On the other side, with a big stack, tend to punish your shorter stacked opponent with preflop raises. Bet a lot of flops and show him he will usually need to pay to continue. This will also tend to make a thinking opponent wary when you do check a flop here and there, as many will think you're slowplaying a monster if you usually bet out.
Another benefit of betting most flops is that, when you do catch a good hand, like top pair or better, or a strong draw to a straight or better, your opponent, knowing you bet a lot of flops, will tend to call you more often and thus pay off your strong hands more often. This is also key to getting him all in when you've got him beat. You want him to get all his chips in with a weak pair or Ace-high when you've got him crushed with top pair or better.

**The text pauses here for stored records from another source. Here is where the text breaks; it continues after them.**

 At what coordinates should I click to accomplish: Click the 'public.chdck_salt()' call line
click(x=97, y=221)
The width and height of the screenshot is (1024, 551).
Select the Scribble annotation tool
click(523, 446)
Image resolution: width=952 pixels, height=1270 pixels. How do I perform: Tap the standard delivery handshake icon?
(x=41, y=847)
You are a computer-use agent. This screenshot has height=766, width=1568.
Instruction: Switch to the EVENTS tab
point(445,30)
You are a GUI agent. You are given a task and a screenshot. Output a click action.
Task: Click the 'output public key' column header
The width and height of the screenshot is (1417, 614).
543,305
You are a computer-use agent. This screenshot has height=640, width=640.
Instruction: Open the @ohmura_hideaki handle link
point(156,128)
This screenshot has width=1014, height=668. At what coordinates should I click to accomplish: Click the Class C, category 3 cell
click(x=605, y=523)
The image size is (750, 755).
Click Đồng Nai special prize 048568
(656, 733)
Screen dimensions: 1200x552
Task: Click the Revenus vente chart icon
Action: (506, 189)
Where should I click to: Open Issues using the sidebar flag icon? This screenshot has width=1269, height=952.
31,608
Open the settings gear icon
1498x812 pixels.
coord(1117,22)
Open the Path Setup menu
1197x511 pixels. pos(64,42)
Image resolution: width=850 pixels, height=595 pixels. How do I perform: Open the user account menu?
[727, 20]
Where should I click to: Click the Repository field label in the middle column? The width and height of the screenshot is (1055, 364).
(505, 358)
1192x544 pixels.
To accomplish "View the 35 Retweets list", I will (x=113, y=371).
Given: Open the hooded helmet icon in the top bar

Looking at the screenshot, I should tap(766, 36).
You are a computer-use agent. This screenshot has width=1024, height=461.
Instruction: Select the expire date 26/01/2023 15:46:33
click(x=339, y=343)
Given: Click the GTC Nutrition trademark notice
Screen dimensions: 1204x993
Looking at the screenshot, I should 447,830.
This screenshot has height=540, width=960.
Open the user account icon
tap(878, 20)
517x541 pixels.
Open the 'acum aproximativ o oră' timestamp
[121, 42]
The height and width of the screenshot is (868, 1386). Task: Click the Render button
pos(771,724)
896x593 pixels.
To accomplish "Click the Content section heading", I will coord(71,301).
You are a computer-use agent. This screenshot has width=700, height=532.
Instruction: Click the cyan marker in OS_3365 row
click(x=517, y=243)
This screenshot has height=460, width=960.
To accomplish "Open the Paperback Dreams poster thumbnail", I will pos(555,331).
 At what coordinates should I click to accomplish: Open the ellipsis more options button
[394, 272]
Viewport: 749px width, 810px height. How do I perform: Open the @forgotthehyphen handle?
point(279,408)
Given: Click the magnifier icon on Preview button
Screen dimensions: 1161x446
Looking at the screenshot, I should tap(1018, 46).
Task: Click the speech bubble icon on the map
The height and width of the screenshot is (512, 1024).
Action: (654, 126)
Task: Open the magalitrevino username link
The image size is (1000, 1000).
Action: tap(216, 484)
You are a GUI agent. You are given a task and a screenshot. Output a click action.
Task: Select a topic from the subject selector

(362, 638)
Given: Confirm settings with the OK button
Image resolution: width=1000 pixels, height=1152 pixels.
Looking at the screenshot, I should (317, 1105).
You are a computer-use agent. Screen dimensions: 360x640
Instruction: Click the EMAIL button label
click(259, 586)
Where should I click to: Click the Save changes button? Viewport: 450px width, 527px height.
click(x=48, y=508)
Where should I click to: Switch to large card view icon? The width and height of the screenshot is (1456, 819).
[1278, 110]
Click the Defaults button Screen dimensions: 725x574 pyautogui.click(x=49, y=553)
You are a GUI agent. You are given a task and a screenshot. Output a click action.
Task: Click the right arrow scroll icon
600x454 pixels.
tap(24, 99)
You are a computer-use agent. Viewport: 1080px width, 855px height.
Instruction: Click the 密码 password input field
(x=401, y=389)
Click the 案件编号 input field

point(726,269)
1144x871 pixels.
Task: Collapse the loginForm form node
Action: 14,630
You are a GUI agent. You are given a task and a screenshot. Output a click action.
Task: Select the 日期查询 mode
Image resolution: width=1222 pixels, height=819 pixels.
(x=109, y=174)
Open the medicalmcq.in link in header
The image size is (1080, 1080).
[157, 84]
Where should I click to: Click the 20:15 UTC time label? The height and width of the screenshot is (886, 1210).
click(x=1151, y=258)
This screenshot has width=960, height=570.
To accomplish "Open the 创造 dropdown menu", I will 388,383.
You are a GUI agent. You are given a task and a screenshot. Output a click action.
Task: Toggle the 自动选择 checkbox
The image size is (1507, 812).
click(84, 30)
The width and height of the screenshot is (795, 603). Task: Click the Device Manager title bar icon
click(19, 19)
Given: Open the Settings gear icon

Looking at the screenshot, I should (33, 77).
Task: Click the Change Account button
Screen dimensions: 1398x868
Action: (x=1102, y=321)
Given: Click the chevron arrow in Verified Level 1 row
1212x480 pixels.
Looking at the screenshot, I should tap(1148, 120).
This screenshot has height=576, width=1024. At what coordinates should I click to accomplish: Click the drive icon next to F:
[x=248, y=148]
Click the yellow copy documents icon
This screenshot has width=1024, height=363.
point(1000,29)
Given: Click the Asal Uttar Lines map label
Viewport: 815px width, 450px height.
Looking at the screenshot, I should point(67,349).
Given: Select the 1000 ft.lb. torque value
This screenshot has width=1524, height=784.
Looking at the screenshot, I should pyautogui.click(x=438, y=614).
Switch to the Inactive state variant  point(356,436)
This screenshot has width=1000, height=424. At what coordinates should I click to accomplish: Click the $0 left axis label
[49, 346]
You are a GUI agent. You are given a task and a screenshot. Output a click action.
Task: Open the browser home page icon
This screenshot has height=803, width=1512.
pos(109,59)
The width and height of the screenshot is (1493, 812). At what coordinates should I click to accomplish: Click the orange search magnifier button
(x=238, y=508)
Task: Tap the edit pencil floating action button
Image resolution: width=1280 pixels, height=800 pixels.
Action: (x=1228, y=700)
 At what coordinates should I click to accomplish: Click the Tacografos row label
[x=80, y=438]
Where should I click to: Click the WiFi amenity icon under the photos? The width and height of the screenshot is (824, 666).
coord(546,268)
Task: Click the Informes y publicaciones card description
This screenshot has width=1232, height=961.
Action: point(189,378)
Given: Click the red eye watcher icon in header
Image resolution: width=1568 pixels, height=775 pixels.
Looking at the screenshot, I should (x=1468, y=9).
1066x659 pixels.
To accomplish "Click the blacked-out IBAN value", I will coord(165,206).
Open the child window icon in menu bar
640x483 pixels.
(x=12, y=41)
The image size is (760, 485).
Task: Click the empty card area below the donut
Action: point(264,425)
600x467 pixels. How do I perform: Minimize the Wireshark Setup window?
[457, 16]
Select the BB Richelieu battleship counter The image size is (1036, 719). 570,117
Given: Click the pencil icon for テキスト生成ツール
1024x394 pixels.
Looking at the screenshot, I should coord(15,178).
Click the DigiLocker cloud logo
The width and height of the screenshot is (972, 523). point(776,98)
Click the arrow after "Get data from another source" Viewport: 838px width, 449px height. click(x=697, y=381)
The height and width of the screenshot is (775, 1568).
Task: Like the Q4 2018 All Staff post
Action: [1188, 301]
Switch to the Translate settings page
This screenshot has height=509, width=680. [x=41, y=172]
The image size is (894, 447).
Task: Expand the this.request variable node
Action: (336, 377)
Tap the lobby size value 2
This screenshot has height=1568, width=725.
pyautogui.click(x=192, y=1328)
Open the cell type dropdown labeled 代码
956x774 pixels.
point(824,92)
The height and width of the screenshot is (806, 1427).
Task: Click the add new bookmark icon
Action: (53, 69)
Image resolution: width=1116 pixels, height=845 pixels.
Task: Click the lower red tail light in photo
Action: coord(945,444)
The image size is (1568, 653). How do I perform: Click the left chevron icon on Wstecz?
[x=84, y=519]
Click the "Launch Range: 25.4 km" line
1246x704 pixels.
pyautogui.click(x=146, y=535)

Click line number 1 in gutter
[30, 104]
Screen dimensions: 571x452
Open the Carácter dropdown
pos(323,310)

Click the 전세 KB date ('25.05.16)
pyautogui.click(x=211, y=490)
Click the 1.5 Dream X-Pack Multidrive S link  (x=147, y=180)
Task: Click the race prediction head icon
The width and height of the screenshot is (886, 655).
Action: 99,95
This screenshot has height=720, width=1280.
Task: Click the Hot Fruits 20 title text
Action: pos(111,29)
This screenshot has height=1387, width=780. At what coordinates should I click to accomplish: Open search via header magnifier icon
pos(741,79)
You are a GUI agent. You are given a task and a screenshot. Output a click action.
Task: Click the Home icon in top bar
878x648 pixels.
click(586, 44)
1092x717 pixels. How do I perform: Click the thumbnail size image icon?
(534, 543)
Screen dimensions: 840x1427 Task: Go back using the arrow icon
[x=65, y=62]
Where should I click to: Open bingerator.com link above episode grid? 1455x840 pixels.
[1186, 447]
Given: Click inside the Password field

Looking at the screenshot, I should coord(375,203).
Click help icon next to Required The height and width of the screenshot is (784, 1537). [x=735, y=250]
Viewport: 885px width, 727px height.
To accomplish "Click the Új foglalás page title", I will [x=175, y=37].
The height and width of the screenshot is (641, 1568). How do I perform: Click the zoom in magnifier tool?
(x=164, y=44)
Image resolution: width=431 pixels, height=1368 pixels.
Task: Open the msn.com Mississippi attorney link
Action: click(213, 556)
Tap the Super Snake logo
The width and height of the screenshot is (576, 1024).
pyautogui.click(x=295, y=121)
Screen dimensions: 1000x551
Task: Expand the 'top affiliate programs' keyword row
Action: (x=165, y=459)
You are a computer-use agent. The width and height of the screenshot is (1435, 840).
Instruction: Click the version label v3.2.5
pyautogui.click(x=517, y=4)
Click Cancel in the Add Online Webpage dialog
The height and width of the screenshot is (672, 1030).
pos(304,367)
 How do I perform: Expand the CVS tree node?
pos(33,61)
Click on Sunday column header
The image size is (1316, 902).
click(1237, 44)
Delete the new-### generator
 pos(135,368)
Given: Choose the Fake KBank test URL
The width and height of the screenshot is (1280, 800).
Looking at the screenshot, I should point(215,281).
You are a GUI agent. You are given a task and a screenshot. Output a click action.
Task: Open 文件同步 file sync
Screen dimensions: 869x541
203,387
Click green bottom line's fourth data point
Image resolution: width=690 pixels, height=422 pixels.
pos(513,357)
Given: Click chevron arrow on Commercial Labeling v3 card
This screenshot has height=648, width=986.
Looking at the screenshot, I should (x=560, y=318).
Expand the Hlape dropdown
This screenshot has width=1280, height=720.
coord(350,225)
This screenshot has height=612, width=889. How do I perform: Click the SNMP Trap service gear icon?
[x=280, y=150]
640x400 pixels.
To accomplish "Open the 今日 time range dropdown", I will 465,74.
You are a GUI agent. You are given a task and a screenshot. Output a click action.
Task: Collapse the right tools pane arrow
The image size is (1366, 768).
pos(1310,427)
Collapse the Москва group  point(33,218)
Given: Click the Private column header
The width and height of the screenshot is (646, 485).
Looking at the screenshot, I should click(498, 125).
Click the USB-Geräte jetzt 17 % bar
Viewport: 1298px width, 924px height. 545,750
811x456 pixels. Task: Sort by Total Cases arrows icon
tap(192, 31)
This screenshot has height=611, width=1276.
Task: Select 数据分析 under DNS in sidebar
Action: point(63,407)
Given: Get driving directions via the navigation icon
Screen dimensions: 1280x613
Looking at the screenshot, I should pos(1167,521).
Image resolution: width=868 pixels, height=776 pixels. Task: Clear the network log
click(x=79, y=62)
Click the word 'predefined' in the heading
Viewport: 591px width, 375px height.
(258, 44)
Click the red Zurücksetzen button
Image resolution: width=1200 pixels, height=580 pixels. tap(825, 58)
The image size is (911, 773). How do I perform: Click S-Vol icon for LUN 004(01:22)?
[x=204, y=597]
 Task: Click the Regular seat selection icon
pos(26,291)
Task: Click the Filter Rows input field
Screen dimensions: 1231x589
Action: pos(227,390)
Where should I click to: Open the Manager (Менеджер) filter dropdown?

Kill Everyone tends to suggest that you put a short stack all in preflop when his M is 8 or lower. But this makes it too easy for your opponent to catch up, since he can fold all but his best holdings, and typically double through when he does call, which only makes the task of finishing 1st that much harder for us. Just play him straight and aggressive.
Given this approach, it's possible to consistently win at faster tournaments that are widely considered to be a crapshoot by even experts at their style of play. You just need to shorten the raises to meet the scope of play, while remaining aggressive and getting even more aggressive in position as the field thins.